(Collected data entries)
Content starts

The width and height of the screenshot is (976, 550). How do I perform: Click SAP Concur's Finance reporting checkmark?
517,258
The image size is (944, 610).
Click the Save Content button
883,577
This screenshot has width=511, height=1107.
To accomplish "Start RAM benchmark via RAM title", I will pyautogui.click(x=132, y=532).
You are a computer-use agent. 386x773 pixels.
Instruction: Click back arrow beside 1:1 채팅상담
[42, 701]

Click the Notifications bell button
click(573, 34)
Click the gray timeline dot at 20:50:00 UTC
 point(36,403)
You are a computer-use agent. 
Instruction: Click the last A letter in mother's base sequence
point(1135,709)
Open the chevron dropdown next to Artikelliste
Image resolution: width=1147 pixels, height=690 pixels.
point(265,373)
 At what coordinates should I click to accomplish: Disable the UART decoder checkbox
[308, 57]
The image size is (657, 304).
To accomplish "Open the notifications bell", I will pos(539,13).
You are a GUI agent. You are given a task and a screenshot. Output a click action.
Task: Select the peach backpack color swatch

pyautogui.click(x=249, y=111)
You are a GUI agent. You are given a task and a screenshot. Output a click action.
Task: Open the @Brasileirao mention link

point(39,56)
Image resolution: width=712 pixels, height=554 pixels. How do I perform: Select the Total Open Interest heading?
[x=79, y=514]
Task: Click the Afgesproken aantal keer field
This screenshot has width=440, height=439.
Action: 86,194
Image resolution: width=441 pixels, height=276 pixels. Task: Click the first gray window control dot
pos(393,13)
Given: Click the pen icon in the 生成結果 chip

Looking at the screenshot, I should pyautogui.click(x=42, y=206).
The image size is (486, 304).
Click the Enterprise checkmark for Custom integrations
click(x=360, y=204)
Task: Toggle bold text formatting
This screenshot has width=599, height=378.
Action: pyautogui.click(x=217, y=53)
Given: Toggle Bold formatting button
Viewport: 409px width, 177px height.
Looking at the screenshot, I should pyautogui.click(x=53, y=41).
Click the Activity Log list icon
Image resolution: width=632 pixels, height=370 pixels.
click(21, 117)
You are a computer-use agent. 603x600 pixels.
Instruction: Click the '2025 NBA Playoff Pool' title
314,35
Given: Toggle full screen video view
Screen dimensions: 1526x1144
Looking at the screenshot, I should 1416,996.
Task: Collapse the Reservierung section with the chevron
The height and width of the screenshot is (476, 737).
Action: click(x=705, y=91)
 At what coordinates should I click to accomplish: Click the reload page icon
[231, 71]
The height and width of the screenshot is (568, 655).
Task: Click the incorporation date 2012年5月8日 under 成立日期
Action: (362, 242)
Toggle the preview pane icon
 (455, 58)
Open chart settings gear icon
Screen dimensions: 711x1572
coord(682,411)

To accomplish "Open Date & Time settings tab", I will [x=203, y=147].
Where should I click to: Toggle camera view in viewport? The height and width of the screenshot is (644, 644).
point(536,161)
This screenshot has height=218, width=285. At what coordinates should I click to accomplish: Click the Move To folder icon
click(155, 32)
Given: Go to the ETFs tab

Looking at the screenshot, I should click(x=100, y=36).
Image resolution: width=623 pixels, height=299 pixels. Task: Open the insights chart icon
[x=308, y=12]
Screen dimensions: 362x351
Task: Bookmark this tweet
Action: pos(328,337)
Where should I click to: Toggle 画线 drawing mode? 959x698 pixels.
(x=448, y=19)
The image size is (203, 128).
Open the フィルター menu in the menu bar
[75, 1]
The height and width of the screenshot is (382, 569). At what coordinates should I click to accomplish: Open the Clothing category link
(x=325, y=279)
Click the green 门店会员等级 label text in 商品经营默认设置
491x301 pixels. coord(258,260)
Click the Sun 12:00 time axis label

Content ends

_Problem description_
Say how many lines above contain the string "formatting", writing only the number.

_Result for this exercise_
2